Time can take the shape of a mountain folded into the rolling hills that form its base, forgotten under the scars of history. On its surface the human drama is played out beneath its visual grandeur.  We harvest and we preserve, understanding that it will long see days past when our own bodies have returned to stone and dust. The Oldest Mountain, Gallery MOMO’s inaugural exhibition for 2018 by artist Jonathan Freemantle explores the intricate relationship between his body, time and the earth.
 
Freemantle’s explorations and navigations in and over the Magaliesburg mountain range, one of the ten oldest mountains in the world, has led to an instinctive process of alchemy in his work. This is a painting process that sees a confluence of Freemantle’s own time with that of the earths, a paradox through which the artist engages with the essence of this ancient place in our fleeting presence.
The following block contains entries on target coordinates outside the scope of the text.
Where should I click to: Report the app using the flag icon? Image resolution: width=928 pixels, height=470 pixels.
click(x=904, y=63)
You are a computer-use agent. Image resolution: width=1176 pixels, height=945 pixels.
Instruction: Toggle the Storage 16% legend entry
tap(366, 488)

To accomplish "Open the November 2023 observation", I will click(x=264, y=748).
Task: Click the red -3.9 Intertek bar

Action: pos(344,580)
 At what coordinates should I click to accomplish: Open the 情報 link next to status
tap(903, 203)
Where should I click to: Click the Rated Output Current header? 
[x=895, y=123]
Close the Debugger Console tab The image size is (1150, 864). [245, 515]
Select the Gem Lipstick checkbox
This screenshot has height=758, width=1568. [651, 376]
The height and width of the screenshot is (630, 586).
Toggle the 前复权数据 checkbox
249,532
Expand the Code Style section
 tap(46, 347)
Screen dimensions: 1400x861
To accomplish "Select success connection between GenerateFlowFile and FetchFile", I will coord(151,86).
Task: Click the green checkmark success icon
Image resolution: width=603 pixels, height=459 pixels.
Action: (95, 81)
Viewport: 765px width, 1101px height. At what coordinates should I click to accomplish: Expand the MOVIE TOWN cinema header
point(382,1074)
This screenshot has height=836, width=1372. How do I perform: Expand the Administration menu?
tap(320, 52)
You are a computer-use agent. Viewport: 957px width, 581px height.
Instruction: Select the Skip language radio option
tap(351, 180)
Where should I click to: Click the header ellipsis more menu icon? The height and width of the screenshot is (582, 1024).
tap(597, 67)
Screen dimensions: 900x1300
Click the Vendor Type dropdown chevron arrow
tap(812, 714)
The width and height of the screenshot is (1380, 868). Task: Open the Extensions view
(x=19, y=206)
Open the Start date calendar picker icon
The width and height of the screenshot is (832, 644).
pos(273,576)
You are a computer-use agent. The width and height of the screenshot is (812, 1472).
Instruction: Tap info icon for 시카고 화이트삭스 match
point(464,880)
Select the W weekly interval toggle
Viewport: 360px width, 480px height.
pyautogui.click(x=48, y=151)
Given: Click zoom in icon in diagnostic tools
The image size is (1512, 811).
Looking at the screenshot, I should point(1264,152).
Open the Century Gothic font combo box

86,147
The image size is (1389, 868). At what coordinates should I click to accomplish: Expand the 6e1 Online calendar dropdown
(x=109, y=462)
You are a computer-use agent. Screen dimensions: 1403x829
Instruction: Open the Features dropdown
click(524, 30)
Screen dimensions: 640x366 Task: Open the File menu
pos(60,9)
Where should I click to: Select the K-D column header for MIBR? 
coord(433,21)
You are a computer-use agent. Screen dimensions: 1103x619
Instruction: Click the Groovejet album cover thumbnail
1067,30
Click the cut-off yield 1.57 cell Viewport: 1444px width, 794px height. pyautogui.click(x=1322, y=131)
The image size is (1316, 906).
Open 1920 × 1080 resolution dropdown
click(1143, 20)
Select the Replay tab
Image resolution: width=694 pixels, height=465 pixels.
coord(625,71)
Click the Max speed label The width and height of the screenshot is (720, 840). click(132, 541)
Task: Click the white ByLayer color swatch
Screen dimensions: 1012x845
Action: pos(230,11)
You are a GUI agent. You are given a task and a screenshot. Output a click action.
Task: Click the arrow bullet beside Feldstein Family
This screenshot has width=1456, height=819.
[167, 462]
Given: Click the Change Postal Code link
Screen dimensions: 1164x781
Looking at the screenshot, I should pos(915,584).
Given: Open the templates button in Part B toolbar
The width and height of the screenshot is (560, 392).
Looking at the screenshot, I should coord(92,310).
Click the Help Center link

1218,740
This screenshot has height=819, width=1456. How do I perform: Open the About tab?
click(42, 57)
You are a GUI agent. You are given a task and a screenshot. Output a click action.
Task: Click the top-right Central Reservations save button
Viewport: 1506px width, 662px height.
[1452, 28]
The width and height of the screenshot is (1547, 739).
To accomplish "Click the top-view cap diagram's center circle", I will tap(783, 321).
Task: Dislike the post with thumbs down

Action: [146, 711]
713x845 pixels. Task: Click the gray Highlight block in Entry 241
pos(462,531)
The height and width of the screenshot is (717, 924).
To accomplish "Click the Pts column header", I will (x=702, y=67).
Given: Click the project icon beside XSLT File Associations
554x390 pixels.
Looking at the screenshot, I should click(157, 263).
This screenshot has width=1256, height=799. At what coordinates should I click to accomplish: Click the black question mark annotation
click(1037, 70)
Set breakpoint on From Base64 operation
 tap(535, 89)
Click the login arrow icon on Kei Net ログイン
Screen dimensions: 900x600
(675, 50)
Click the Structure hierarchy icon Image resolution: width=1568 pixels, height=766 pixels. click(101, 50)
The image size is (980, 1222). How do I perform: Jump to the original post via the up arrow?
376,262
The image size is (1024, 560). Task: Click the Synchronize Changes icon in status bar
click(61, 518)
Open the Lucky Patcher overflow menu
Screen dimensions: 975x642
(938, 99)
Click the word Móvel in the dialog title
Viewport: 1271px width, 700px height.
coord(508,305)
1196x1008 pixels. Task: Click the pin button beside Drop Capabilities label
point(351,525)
Contrasting a contemporary “socio-political” moment performed atop the ruins of a nearby massacre, prosperity and colonial conquest with ancient ritual and a timeless gaze, Freemantle collects rocks from the mountain itself and grinds them to make the paint which forms the multi layered surface of his work. The Mountain is present in his work, in all its manifestations.
 
Within this pursuit of time Freemantle sees the rugged journey as a metaphorical ascent too and references the writings of Dante: The final environment of Purgatory is the Earthly Paradise on the mountain top. Dante finds there no pastoral pleasure garden, or manicured rural landscape, but a ‘forest - alive with green, divine’.
 
In his own recount, Freemantle says, “In this arid and ancient terrain I found the most magical rivers, cutting through the landscape. The green heart. The breathing lung. An emerald snake twisting through a baked red pink mountain ridge”.  The paintings become an allegory of time, an attempt at recapturing the fleeting moments experienced during the ascent and descent of the mountain with each piece an expression of momentary climaxes sometimes reserved for the summit.
 
His Colours play on the relationship between this verdant green and the red ochre rock. Between this, visions of a paradise lost and found in the layered shape of a mountain made of time.
 
This body of work is an invitation on a journey to the heart of this ancient mountain. A quest to transcend time itself, to be present, to travel beyond the seduction of monolithic heights covered in shimmering green and red, past the desire of paradise and pleasure and our own inescapable curiosity of what lies beyond the paradise of purgatory and time. Beyond the oldest mountain itself.